Re: [PATCH 4/4] btrfs: validate device_list at scan for stray free

public inbox for linux-btrfs@vger.kernel.org
 help / color / mirror / Atom feed

From: Anand Jain <anand.jain@oracle.com>
To: Boris Burkov <boris@bur.io>
Cc: linux-btrfs@vger.kernel.org
Subject: Re: [PATCH 4/4] btrfs: validate device_list at scan for stray free
Date: Sat, 16 Mar 2024 19:43:23 +0530	[thread overview]
Message-ID: <718c4aaa-6891-49e6-a513-0bb0e3ec8036@oracle.com> (raw)
In-Reply-To: <20240314171158.GD3483638@zen.localdomain>

On 3/14/24 22:41, Boris Burkov wrote:
> On Sat, Mar 09, 2024 at 07:14:31PM +0530, Anand Jain wrote:
>> Tempfsid assumes all registered single devices in the fs_devicies list are
>> to be mounted; otherwise, they won't be in the btrfs_device list.
>>
>> We recently fixed a related bug caused by leaving failed-open device in
>> the list.

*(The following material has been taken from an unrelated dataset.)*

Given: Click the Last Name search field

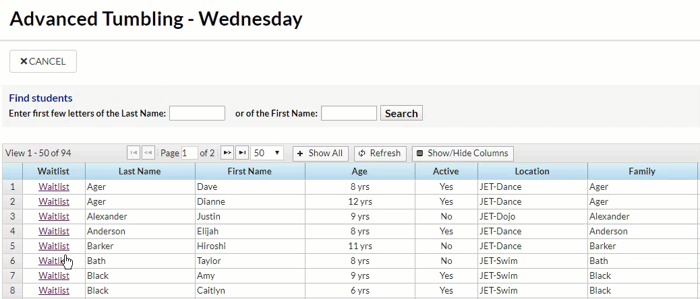Looking at the screenshot, I should point(197,113).
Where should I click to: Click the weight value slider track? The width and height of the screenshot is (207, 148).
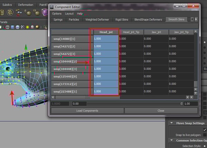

This triggered tempfsid activation upon subsequent mounts of the
>> same fsid wrongly.
>>
>> To prevent this, scan the entire device list at mount for any stray
>> device and free them in btrfs_scan_one_device().
> 
> Is this an additional precaution on top of maintaining an invariant on
> every umount/failed mount that we have freed stale devices of single
> device fs-es? Or is it fundamentally impossible for us to enforce that
> invariant?
> 

Hmm. That's the ultimate goal: maintaining such an invariant. However,
there are bugs. So, this is the place where we can detect whether we
are successful. If we aren't, then we can work around it by freeing
the stale device and avoiding bad consequences.
I think I should also include a warning message when we detect and
free, so that it can be reviewed for the proper fix.
Does that seem reasonable?

> It feels like overkill to hack up free_stale_devices in this way,
> compared to just ensuring that we manage cleaning up single devices
> fs-es correctly when we are in a cleanup context. If this is practically
> the best way to ensure we don't get caught with our pants down by a
> random stale device, then I suppose it's fine.
> 
> A total aside I just thought of:
> I think it might also make sense to consider adding logic to look for
> single device fs-es with a device->bdev that is stale from the block
> layer's perspective, and somehow marking those in a way that tempfsid
> cares about. 


How would we know if the block layer considers a certain device's
block device (device->bdev) as stale?

If you mention a Write IO failure, we already put the filesystem
in read-only mode if that happens. But, we can't close the device
due to the pending write. (Some operating systems have an option
to call panic, which dumps the memory to the coredump device and
reboots.).

> That would help with things that like that case where we
> delete the block dev out from under a mounted fs and mount it a second
> time with tempfsid after it's recreated. Not a huge deal, as we've
> already discussed, though.

Yeah, thanks for brainstorming. Basically, we need a way to distinguish 
between the same physical-device with multiple nodes and different 
physical-devices with the same filesystem.

Thanks, Anand

> 
>>
>> Signed-off-by: Anand Jain <anand.jain@oracle.com>
>> ---
>>   fs/btrfs/volumes.c | 2 ++
>>   1 file changed, 2 insertions(+)
>>
>> diff --git a/fs/btrfs/volumes.c b/fs/btrfs/volumes.c
>> index 60d848392cd0..bb0857cfbef2 100644
>> --- a/fs/btrfs/volumes.c
>> +++ b/fs/btrfs/volumes.c
>> @@ -1382,6 +1382,8 @@ struct btrfs_device *btrfs_scan_one_device(const char *path, blk_mode_t flags,
>>   
>>   	lockdep_assert_held(&uuid_mutex);
>>   
>> +	btrfs_free_stale_devices(0, NULL, true);
>> +
>>   	/*
>>   	 * we would like to check all the supers, but that would make
>>   	 * a btrfs mount succeed after a mkfs from a different FS.
>> -- 
>> 2.38.1
>>

next prev parent reply	other threads:[~2024-03-16 14:13 UTC|newest]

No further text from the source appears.